Increased availability by eliminating single point of failures.
Increased throughput by allowing multiple nodes to serve read queries.

The difficulty in replication lies in handling changes to replicated data. Almost all distributed databases implement the following three popular algorithms for replicating changes between nodes:

Single-leader
Multi-leader
leaderless

As is a common theme in system-design, replication requires strong analysis of trade-offs in order to best meet business requirements.

Leaders and Followers

Each database node that stores a copy of the data is called a replica.

Every write to the database must be processed by each replica. Otherwise, the replicas would contain stale data. A common solution to this is called leader-based replication and works as follows:

A replica is deemed to be the leader (a.k.a master or primary). All write requests are directed to the leader which updates its local data.
All non-leader replica at any given time are known as followers (a.k.a read replicas or secondaries). After the leader writes new data, it forwards data change to all designated followers as part of a replication log or change stream.
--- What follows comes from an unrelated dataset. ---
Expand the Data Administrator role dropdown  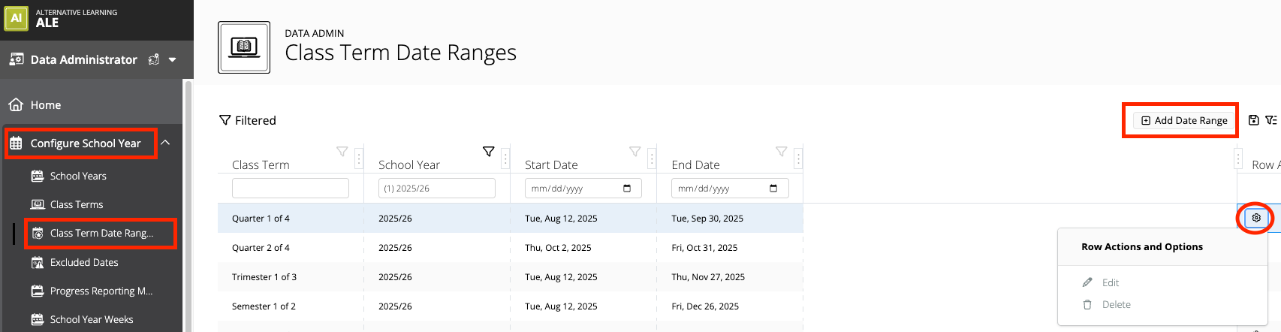pyautogui.click(x=173, y=59)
Subsequently, the followers update their local storage to match the leader.
All subsequent read requests can be processed by either the leader of any follower. However, writes are only accepted by the leader.

Synchronous vs Asynchronous Replication

When replication is synchronous: the leader waits until followers has confirmed that it received the write before rporting success to the user/client. On the other hand, asynchronous replication implies that the leader reports success to clients and does not wait for a response from followers. There are times when followers may fall behind the updates published by leaders as a result of system failure recovery, network problems, operating near full capacity, etc.

Advantages of Synchronous replication

Followers are guaranteed to have an up-to-date copy of the data with respect to the leader. As a result, if the leader fails, followers are able to provided consistent data.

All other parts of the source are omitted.